TASK PROMPT:
Copy the items word for word, from the line containing "Where should I" through the end of the items, both ends included. Leave the pictures out of your copy.

STORED ROWS:

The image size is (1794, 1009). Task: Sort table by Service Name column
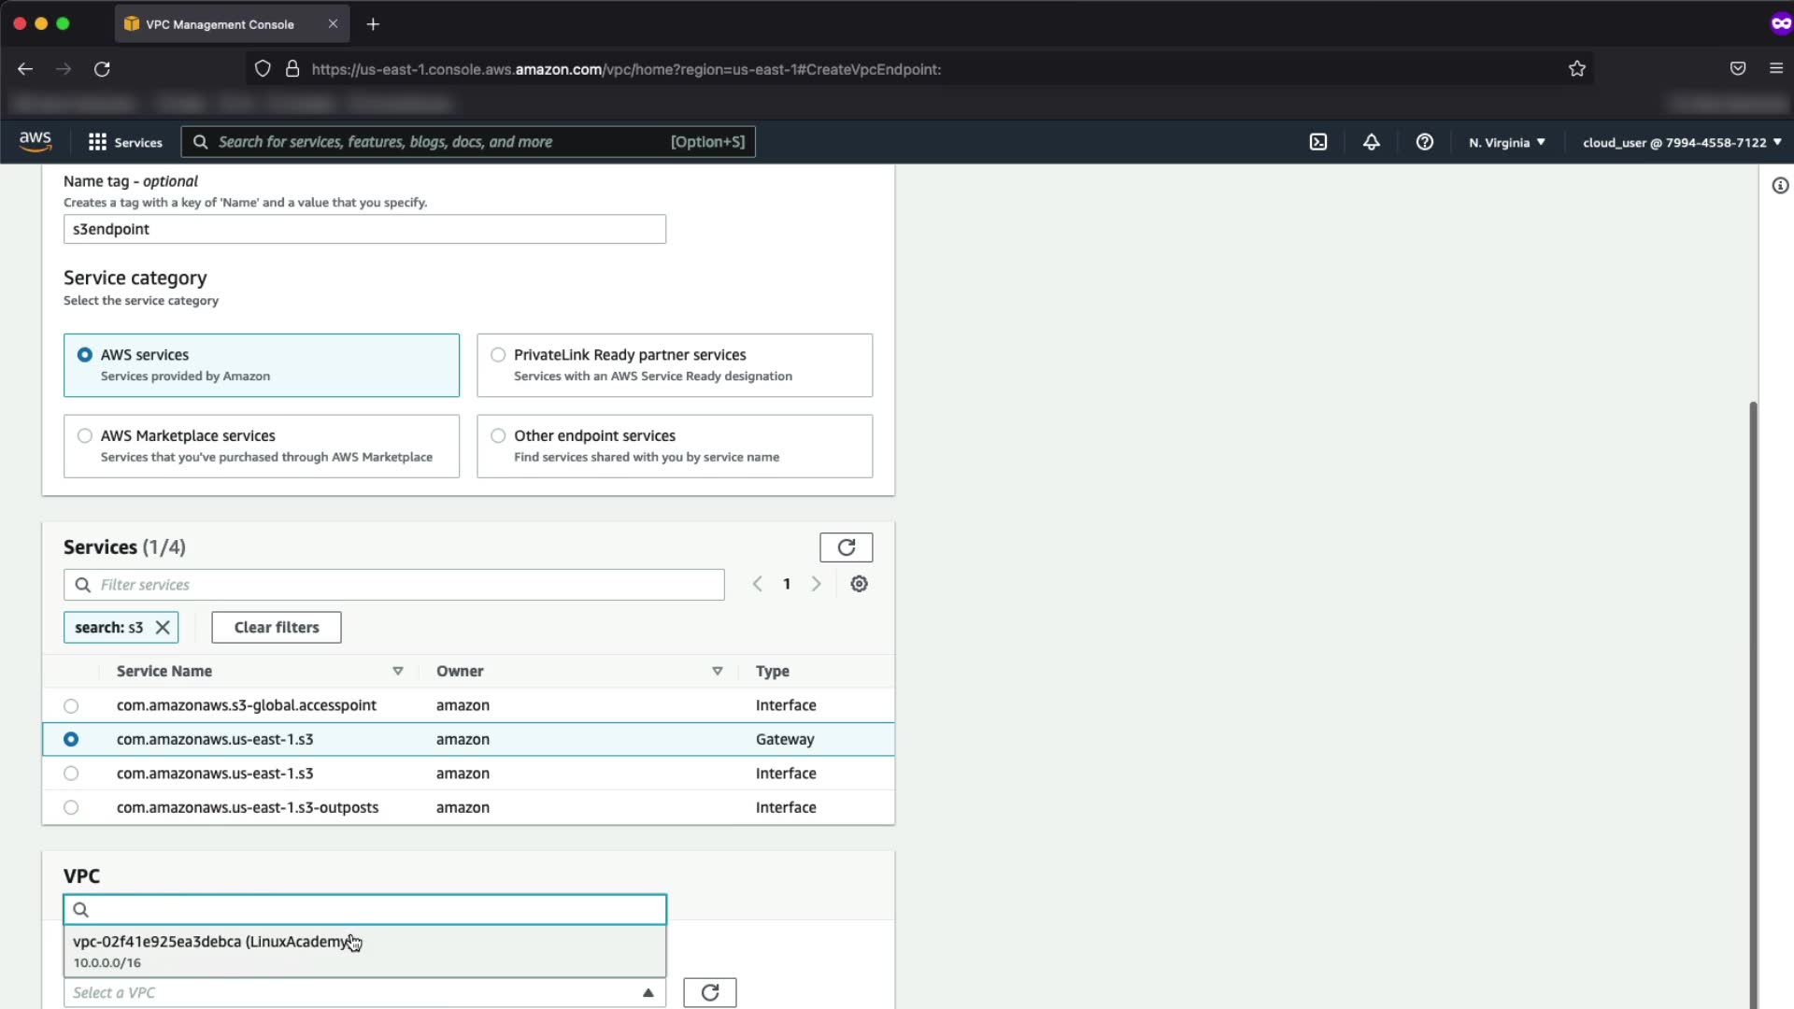tap(164, 671)
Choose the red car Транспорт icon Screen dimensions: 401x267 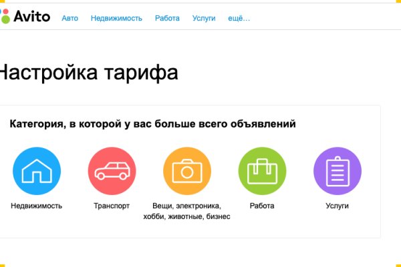click(112, 171)
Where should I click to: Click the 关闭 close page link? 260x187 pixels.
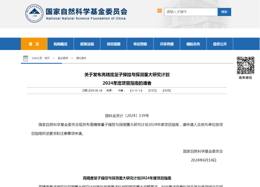166,91
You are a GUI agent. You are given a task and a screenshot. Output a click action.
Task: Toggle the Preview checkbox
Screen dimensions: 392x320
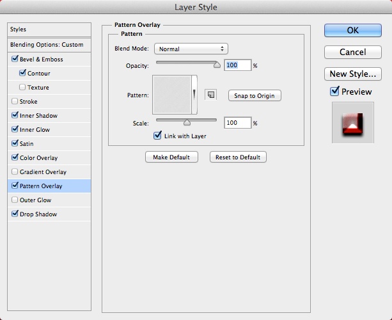point(334,92)
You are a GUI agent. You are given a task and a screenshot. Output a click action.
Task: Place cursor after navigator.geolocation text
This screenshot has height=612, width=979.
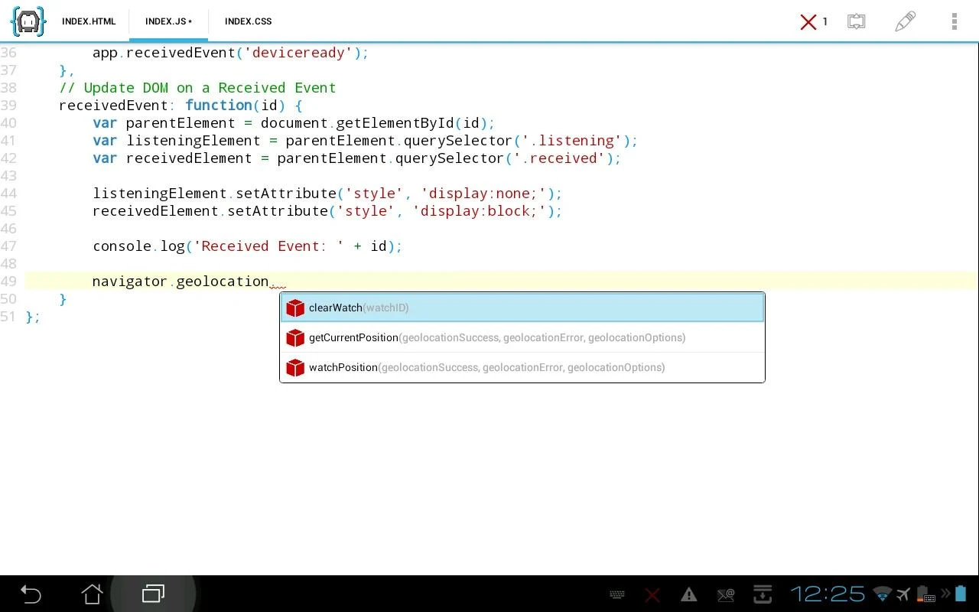click(x=269, y=282)
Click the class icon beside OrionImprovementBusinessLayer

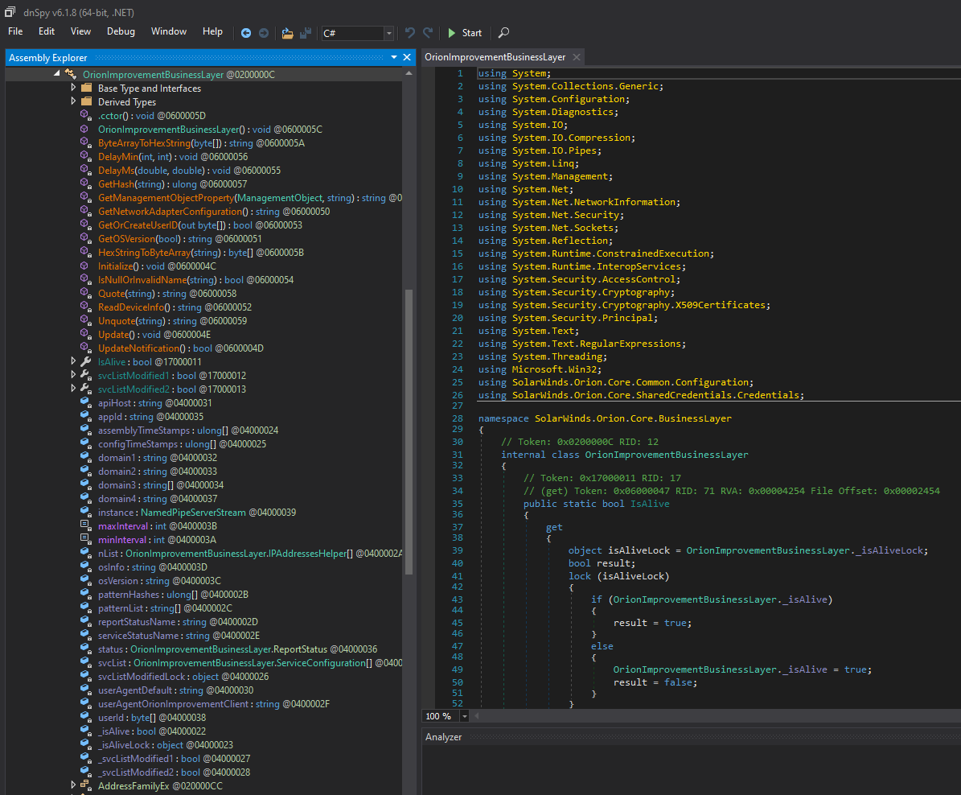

CORRECT RESULT:
Where should I click to: Click the 关闭 close page link? 260x187 pixels.
166,91
You are a GUI agent. You are given a task and a screenshot. Output a click action.
Task: Toggle the Preview checkbox
Screen dimensions: 392x320
point(334,92)
You are a GUI agent. You are given a task and a screenshot. Output a click action.
Task: Place cursor after navigator.geolocation text
This screenshot has height=612, width=979.
click(x=269, y=282)
Click the class icon beside OrionImprovementBusinessLayer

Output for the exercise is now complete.